After the open enrollment period, the team got the go-ahead to proceed, and Marketplace Light was redubbed Marketplace 2.0. The CMS hasn’t decided whether those who signed up last year will have to re-enroll, but certainly there will be millions more trying to sign up for a new plan, perhaps their first. (Meanwhile, HealthCare.gov continues to take applications from new Medicaid recipients and people whose circumstances justify a change in health plans.)
The team plans to roll out changes throughout the summer and early fall, testing with A/B software and then quickly make fixes and improvements. Though this is standard practice in Silicon Valley, it’s fairly novel in government.

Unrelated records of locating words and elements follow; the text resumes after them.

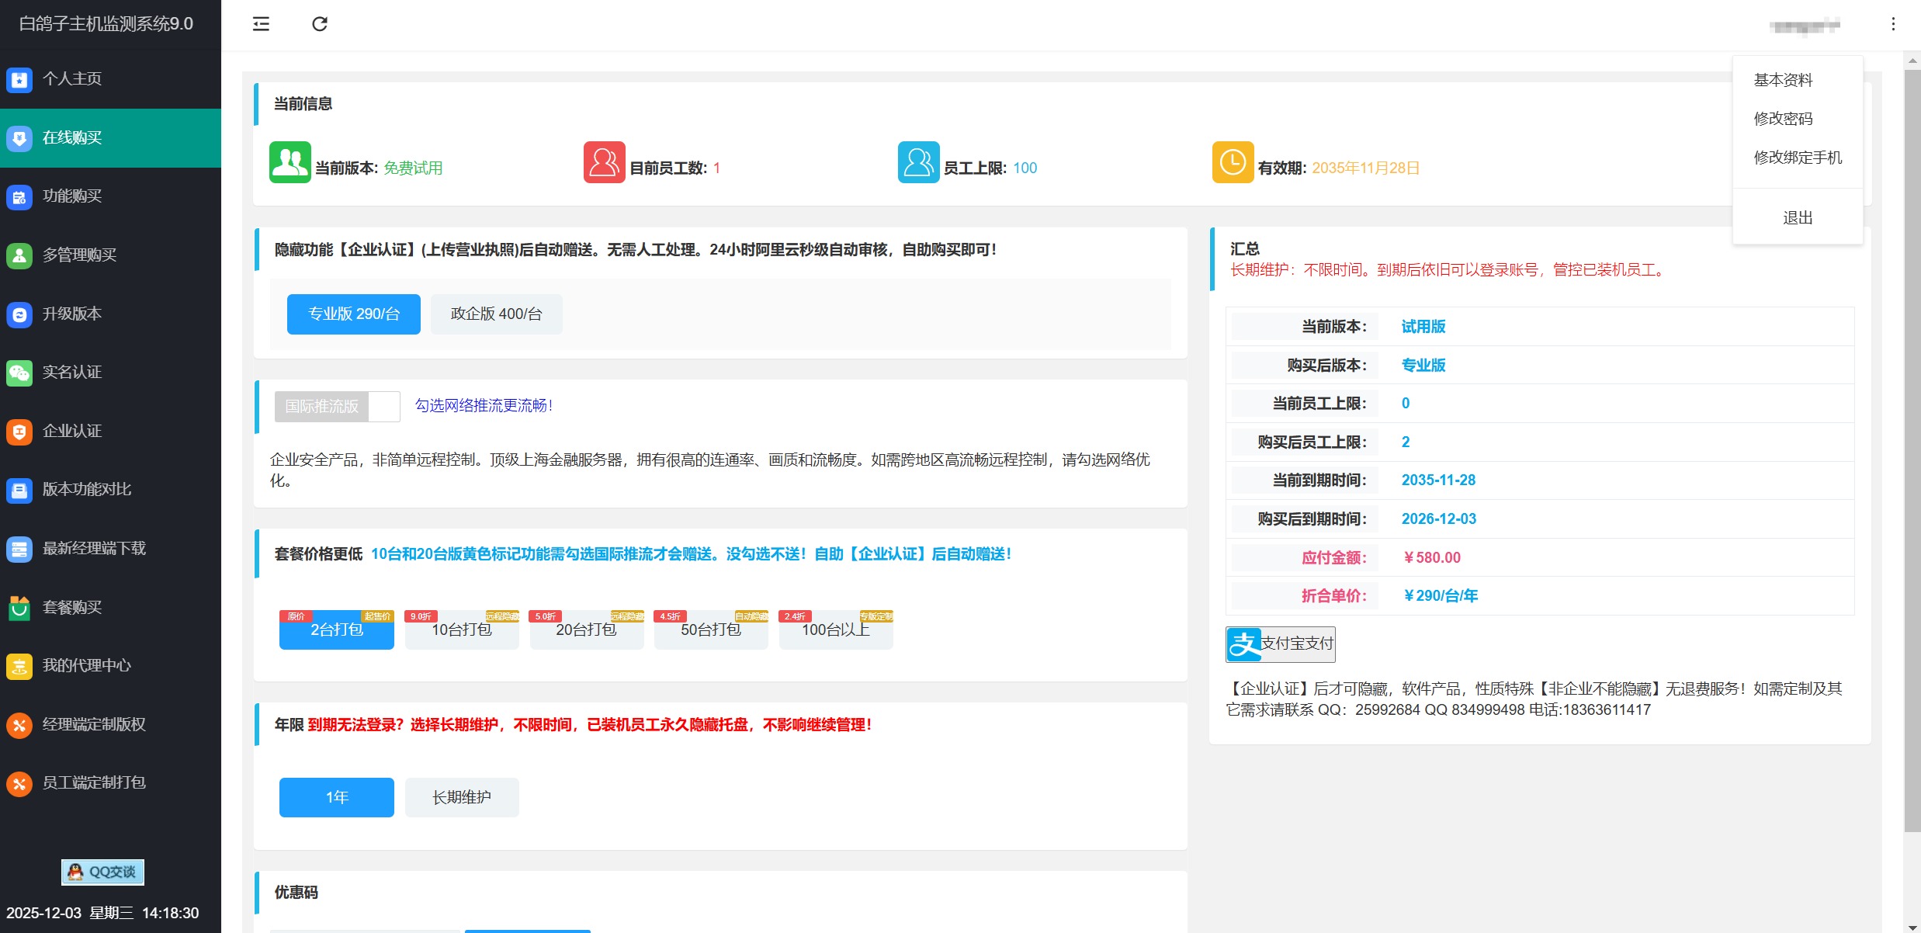Click the sidebar collapse icon in header
The width and height of the screenshot is (1921, 933).
tap(261, 24)
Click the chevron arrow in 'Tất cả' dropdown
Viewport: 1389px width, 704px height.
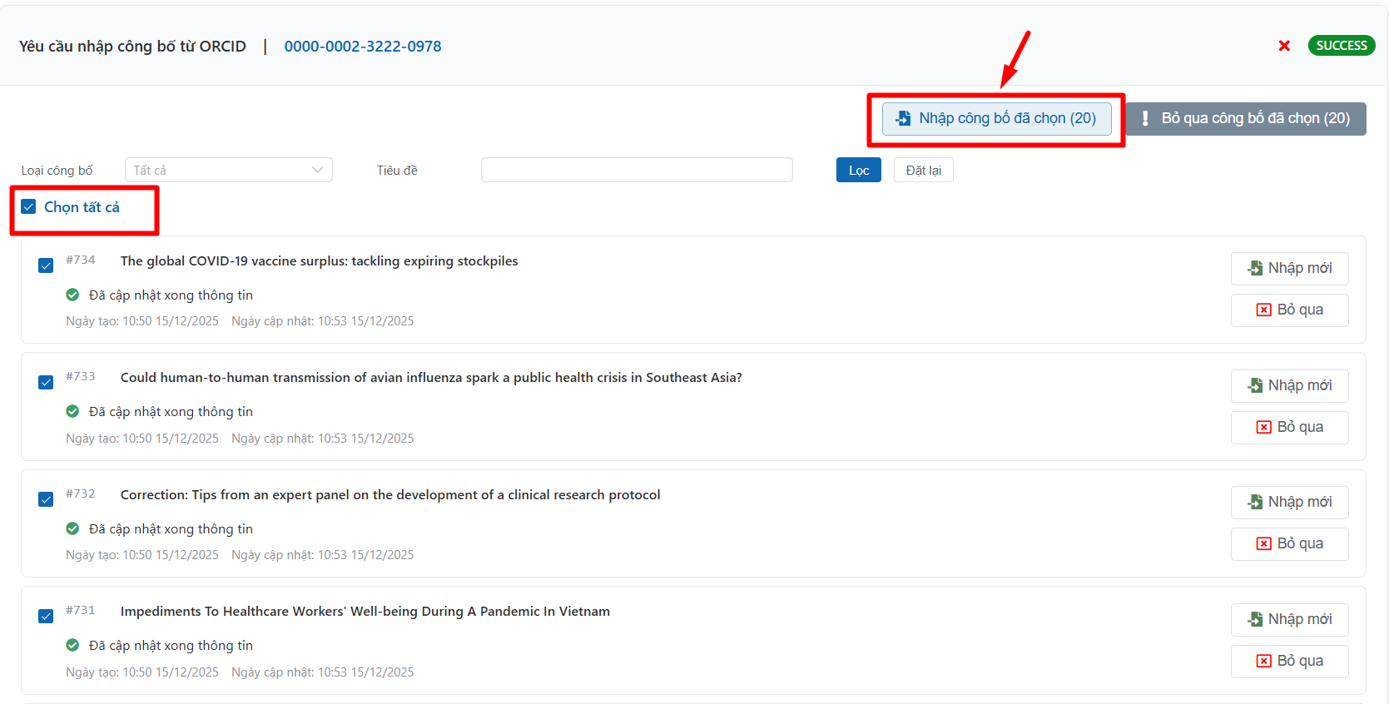click(317, 170)
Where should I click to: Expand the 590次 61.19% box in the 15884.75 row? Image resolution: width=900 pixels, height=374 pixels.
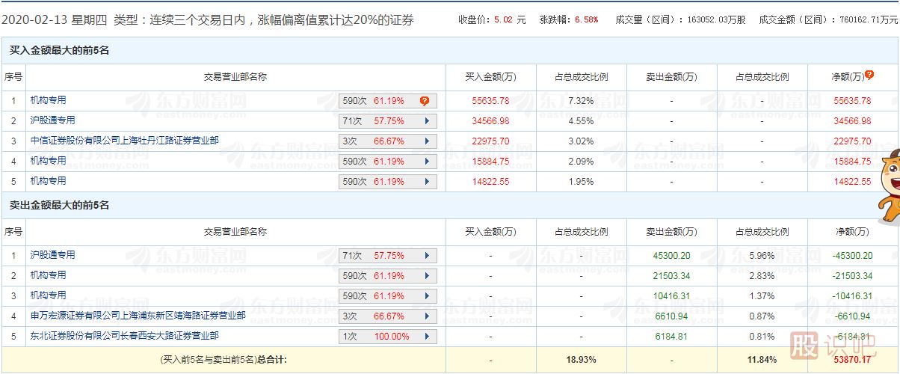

Perhaps the biggest step towards reliability involves the data center that will run these new parts of the system. The 2.0 team has convinced CMS to host parts of the new HeathCare.gov on the same flexible infrastructure used by smart tech companies, from tiny startups to Netflix: Amazon Web Services. This was not an easy sell due to government concerns about security. The usual process for government data operations makes it incredibly difficult to secure all the servers that may be needed at a given time. Government workers must first obtain authorization by calling the data center and making a formal request that specifies the number of servers needed and the programs that will run on them. This cumbersome procedure makes outages inevitable during peak periods. In contrast, as the Marketplace Light engineers knew well, with AWS the entire process is automated. When Amazon’s system detects a surge, it provisions enough computing power to handle the bigger load.